27 maggio 2014 – Genova. Via San Benedetto. Civico 12. È una porta verde, una porta come tante. Eppure è da lì che inizia la Comunità di San Benedetto al Porto, voluta e fondata da don Andrea Gallo.
Proprio il 22 maggio si è ricordato il primo anno della scomparsa di uno dei sacerdoti più discussi di sempre. In questi giorni l’Italia l’ha raccontato, ricordato, celebrato attraverso la voce di artisti, giornalisti e persone che hanno incrociato la sua strada.
Ma è soprattutto nella canonica che lo ha accolto quarantacinque anni fa che, quotidianamente, si incontra quello spirito umile e fraterno dell’opera di don Gallo al fianco degli “ultimi” in direzione ostinata e contraria.
È un ragazzo a due passi dalla stazione di Porta Principe che ci invita a premere quel campanello “Suonate alla porta vicino alla chiesa, vi aprirà la Lilli”.

> **OBIETTIVO**
Prosegui il brano su don Andrea Gallo e la Comunità di San Benedetto al Porto, riprendendo subito dopo l'ultima frase.

> **DATI RACCOLTI**
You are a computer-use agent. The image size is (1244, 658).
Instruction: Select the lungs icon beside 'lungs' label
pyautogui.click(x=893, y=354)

> **SVOLGIMENTO**
La Lilli è la storica segretaria del Gallo, come lei stessa lo ha sempre chiamato. È arrivata alla Comunità di San Benedetto al Porto nel 1983 e, da allora, ha seguito don Gallo in tutte le sue attività, diventando una vera e propria colonna portante per la Comunità intera. È lei che – durante i funerali di quello che tutti conoscono come il prete di strada – è riuscita a contenere i fischi di indignazione e di protesta scoppiati quando il Cardinal Bagnasco disse che don Gallo riteneva “padre e benefattore” il Cardinal Siri, responsabile della sua cacciata dalla parrocchia del Carmine nel 1970.
Lei non c’è, ma ci apre Luana che ci accompagna tra le modeste stanze dove viveva don Gallo. L’atrio che si apre oltrepassato l’ingresso è colmo di scatoloni di vestiti, segni evidenti dell’attività frenetica della comunità; le scale che portano al piano superiore accompagnano a stanze dove immagini religiose si alternano ai poster di De André, alle stampe di Che Guevara e alle fotografie di alcuni momenti vissuti dagli ospiti della Comunità.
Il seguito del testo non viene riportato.